#### WHAT IS EXPECTED
Note each line of the listing that contains the string "computer", and copy it.

***

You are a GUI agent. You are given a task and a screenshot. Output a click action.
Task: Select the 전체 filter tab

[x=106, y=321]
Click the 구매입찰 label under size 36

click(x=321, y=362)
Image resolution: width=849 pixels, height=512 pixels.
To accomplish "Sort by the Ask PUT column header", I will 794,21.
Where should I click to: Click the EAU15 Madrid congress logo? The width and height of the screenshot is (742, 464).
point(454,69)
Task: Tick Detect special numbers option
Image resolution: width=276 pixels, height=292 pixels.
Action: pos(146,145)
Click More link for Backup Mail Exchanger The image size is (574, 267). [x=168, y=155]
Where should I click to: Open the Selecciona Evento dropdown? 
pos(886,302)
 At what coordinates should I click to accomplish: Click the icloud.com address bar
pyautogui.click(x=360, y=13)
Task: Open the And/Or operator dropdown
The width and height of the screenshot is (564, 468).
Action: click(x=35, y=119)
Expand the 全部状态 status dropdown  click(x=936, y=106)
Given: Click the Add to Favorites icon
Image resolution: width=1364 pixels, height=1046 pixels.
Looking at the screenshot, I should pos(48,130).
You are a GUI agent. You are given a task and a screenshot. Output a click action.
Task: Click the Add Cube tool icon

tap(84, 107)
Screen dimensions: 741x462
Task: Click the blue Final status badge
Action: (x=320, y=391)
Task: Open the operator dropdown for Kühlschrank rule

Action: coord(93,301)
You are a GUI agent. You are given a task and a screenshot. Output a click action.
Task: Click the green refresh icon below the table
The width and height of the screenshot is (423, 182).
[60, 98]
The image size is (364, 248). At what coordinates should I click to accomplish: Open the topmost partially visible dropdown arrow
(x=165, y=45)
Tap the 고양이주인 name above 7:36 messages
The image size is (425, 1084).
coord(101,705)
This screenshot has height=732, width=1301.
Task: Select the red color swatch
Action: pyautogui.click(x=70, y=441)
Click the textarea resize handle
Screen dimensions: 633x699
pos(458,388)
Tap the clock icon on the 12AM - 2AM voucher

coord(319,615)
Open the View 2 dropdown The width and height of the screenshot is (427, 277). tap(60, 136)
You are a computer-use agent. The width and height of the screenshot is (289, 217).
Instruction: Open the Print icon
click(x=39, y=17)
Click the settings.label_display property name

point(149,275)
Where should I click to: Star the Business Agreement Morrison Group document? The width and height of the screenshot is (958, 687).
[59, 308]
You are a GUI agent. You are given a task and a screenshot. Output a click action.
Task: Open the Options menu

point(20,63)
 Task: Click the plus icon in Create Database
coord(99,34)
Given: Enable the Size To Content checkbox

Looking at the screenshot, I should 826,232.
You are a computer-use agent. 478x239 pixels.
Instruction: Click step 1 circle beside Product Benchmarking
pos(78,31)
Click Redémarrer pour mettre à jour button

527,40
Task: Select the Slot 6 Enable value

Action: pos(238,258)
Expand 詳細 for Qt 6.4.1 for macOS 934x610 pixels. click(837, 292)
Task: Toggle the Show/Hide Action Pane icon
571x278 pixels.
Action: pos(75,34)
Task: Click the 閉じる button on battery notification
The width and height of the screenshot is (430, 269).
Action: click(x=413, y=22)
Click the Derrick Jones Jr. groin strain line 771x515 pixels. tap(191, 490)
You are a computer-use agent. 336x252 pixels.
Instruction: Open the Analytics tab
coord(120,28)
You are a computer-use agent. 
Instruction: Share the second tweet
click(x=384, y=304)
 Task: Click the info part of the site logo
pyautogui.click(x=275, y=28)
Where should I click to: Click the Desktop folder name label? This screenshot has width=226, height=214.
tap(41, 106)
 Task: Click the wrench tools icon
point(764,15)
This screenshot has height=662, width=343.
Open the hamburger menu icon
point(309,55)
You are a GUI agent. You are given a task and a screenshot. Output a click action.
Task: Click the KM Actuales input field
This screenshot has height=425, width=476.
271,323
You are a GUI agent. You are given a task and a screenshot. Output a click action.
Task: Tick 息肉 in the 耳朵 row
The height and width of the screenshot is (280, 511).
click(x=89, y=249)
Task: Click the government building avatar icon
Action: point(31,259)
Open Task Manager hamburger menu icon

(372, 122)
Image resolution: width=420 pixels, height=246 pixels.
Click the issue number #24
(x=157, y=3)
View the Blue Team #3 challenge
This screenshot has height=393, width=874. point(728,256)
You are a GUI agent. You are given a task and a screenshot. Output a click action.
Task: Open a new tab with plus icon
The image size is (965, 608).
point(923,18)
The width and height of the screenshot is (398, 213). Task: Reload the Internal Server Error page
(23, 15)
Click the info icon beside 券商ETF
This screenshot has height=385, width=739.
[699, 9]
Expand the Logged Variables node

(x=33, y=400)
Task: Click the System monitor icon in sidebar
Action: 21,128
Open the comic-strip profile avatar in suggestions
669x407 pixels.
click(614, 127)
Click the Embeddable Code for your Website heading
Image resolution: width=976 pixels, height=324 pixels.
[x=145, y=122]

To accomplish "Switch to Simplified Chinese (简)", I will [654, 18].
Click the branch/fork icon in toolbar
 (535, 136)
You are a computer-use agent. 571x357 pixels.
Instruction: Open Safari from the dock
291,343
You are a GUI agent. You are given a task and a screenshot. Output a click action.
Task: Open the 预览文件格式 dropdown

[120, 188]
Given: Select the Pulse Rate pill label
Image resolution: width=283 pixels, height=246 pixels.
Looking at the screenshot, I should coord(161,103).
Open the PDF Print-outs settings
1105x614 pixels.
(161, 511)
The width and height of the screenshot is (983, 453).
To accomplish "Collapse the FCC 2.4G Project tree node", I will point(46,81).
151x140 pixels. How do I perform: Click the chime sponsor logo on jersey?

***

#### ANSWER SPACE
You are a computer-use agent. The width and height of the screenshot is (289, 217).
You are a computer-use agent. 478x239 pixels.
You are a computer-use agent. 336x252 pixels.
You are a computer-use agent. 
You are a computer-use agent. 571x357 pixels.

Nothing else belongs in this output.